Possibly. We’re looking at Michigan, of course; we have our largest footprint in Michigan. We’re also looking at it in Ohio, a lot around the Columbus area, and developing programs there, and then from there moving on. But again, volume is important and it’s the same concept even with bundled payment. Because it can be so volatile, you really need to have volume that’s going to help offset some of those high-cost outliers.

Because you’re in so many states, you have a lot of factors that come into consideration. I’m thinking primarily about Medicaid, but obviously there are variations in other ways. We hear a lot about the challenges of multi-state footprints, but what are some of the benefits you’ve seen?

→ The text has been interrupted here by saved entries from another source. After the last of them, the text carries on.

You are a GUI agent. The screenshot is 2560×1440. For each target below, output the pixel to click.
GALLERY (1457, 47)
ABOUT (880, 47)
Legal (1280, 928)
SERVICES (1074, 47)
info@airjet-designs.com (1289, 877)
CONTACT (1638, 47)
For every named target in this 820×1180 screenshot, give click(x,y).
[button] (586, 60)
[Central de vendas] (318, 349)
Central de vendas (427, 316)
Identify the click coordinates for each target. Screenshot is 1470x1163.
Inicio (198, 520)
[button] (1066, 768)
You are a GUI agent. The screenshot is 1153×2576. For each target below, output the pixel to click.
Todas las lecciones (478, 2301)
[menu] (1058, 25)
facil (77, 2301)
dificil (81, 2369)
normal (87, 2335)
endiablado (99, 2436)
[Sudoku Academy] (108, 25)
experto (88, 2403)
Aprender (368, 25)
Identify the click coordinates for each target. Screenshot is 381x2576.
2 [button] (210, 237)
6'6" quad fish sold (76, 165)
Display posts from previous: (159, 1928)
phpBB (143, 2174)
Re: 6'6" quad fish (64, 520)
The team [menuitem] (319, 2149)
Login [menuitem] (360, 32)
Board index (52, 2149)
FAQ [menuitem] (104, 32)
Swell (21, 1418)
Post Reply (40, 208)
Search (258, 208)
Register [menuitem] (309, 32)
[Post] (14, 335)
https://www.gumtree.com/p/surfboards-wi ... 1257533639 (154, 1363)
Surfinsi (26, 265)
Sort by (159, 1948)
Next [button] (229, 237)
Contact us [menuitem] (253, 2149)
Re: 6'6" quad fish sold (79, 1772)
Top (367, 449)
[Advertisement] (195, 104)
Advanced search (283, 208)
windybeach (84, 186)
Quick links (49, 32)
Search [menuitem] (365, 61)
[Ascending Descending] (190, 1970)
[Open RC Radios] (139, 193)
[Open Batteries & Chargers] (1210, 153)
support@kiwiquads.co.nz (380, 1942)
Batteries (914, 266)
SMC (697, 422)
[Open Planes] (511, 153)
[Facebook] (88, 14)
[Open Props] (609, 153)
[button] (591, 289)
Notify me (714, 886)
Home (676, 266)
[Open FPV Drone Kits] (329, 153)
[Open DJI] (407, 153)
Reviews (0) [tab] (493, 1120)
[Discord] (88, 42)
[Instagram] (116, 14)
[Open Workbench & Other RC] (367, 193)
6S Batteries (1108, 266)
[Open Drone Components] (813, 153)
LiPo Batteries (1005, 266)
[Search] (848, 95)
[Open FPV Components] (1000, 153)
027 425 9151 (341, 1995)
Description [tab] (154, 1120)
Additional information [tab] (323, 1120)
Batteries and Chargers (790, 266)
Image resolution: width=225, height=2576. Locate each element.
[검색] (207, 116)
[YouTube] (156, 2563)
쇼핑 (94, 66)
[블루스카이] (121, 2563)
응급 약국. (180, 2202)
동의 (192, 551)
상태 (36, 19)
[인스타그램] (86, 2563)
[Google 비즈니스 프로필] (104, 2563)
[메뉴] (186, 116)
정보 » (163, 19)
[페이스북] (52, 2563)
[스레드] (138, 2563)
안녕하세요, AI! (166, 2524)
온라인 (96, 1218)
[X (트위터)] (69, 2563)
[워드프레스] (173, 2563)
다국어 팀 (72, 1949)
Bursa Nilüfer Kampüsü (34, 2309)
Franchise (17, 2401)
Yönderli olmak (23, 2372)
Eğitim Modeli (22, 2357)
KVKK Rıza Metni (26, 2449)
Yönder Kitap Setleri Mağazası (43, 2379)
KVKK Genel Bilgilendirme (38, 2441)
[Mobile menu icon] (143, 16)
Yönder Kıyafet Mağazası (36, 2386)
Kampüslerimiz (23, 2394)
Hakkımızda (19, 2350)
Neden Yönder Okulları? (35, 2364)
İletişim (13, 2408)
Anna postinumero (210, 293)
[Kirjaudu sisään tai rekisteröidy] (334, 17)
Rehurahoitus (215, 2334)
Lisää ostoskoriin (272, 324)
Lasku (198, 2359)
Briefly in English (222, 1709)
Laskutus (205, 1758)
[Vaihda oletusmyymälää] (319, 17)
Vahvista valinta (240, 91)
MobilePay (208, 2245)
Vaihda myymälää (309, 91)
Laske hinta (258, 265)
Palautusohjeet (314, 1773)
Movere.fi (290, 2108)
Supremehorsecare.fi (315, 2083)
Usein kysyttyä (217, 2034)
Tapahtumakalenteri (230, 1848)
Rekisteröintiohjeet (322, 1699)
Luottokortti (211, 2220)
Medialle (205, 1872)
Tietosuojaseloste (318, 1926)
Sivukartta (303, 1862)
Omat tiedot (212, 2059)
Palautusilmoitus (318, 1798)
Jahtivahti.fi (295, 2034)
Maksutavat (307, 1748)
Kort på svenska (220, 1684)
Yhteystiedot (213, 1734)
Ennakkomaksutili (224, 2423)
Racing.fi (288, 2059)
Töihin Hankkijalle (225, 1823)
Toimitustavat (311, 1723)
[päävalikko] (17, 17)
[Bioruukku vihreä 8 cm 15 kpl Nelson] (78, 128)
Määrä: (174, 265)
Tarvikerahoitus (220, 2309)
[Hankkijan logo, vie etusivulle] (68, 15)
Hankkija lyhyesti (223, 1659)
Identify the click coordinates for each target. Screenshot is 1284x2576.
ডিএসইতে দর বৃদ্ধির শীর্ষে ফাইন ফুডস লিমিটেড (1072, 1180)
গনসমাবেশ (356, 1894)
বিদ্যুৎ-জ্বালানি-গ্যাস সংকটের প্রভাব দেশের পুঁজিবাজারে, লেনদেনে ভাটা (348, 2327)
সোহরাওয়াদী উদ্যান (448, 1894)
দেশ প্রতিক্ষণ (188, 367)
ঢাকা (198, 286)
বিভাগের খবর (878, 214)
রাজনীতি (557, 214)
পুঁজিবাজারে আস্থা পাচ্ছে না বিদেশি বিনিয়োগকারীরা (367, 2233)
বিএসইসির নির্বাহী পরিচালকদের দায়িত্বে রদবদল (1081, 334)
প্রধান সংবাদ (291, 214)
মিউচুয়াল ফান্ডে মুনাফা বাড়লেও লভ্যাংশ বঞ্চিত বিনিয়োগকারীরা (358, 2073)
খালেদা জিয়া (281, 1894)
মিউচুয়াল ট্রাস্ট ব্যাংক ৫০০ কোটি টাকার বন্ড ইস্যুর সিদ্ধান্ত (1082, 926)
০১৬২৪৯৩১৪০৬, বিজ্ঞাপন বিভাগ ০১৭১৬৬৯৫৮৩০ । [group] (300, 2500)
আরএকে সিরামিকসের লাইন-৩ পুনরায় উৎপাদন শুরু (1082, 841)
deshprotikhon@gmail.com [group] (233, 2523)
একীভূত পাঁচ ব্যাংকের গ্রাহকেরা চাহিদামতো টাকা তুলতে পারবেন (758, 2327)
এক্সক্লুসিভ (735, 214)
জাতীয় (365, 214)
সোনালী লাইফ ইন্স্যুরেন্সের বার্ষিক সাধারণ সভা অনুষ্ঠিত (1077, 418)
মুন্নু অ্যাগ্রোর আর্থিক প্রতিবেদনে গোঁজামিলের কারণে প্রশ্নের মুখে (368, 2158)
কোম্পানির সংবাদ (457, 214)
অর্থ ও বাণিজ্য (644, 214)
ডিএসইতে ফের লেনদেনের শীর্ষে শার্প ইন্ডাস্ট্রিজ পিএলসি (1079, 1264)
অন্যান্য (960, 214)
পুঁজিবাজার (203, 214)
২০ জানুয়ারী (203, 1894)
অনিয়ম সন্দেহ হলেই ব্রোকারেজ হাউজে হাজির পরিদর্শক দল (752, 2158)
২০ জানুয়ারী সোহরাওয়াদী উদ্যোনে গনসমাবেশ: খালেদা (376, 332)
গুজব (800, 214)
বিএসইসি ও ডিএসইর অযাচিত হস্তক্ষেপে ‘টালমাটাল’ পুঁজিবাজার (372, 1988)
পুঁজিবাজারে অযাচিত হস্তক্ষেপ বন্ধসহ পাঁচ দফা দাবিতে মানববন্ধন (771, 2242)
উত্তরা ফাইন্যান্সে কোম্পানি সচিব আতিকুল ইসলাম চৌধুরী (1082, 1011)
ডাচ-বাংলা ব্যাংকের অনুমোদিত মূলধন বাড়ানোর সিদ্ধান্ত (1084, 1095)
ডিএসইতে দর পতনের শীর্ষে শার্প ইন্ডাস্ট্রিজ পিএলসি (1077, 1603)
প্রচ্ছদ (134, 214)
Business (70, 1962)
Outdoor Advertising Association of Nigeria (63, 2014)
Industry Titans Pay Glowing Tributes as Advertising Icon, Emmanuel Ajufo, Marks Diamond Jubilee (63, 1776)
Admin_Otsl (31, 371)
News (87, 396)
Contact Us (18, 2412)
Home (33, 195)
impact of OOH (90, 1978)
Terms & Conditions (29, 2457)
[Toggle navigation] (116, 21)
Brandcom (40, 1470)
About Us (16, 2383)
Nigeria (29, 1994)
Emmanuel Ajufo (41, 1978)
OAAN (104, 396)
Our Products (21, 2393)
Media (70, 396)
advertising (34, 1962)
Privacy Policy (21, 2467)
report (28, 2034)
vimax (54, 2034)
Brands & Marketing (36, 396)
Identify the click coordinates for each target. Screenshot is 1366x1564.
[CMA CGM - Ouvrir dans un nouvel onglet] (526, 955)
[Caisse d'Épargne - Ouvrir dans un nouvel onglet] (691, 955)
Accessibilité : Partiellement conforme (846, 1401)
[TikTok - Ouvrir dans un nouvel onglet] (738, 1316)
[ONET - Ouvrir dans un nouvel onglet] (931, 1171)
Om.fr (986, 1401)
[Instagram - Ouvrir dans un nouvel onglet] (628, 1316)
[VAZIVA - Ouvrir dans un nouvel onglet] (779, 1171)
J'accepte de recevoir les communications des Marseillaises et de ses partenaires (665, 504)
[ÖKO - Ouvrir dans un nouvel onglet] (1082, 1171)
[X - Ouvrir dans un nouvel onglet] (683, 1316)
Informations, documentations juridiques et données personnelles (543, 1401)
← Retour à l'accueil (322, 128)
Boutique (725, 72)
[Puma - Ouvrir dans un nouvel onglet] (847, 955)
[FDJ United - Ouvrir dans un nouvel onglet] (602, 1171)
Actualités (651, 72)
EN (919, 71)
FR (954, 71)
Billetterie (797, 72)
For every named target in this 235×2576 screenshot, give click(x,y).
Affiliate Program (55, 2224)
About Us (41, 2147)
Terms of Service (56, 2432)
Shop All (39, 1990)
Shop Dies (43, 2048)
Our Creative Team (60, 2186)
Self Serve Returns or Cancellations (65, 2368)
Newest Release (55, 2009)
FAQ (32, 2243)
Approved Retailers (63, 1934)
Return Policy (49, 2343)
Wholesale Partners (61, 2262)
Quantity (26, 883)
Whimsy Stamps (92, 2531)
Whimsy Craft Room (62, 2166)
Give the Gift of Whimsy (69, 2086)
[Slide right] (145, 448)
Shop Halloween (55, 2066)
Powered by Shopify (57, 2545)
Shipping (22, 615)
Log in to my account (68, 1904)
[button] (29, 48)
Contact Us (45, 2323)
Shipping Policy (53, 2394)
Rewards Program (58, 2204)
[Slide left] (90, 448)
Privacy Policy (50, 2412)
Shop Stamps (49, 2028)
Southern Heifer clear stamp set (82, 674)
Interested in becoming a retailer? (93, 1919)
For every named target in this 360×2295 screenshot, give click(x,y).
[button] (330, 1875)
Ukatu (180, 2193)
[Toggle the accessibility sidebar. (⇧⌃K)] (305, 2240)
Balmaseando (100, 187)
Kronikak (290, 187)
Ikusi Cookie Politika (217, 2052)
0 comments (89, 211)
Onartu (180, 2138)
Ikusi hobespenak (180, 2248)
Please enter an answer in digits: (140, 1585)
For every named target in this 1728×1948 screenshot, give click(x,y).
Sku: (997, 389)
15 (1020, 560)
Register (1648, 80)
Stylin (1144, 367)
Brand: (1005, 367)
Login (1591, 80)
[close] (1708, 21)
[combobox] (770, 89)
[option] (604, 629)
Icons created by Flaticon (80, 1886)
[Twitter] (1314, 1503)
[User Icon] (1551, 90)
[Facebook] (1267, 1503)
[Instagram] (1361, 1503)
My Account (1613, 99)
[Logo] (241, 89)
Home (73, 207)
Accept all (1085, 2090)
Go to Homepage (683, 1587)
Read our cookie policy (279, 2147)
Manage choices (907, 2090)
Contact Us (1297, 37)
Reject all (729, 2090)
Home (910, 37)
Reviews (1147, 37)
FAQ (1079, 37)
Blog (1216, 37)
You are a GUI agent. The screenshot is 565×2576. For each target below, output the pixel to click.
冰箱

Well, you’re correct that every state is different. Some states are much more friendly in doing business with skilled nursing, and starting building new facilities and things like that. There are other states that are much more stringent.

So when we look at purchasing these facilities, we look at those types of state requirements. Can we make improvements to these facilities? Can we totally relocate these facilities? Do they have a CON? What does their Medicaid system look like, the dual eligibles? So we take all those things into consideration.

And not that there’s a yes or no to any of them, but the question is: Can we do business here, and can we manage our business here? And can we provide the outcomes are going to achieve excellence in these states?

We’re still looking at growing. We continue to build new facilities. But all those different types of things are taken into consideration before we start to move forward with them. But then we have the infrastructure, and can quickly bring these facilities on. We’ve done it quite a bit, and we do have a pretty good program for building out those infrastructures quite quickly.

This interview has been condensed and edited.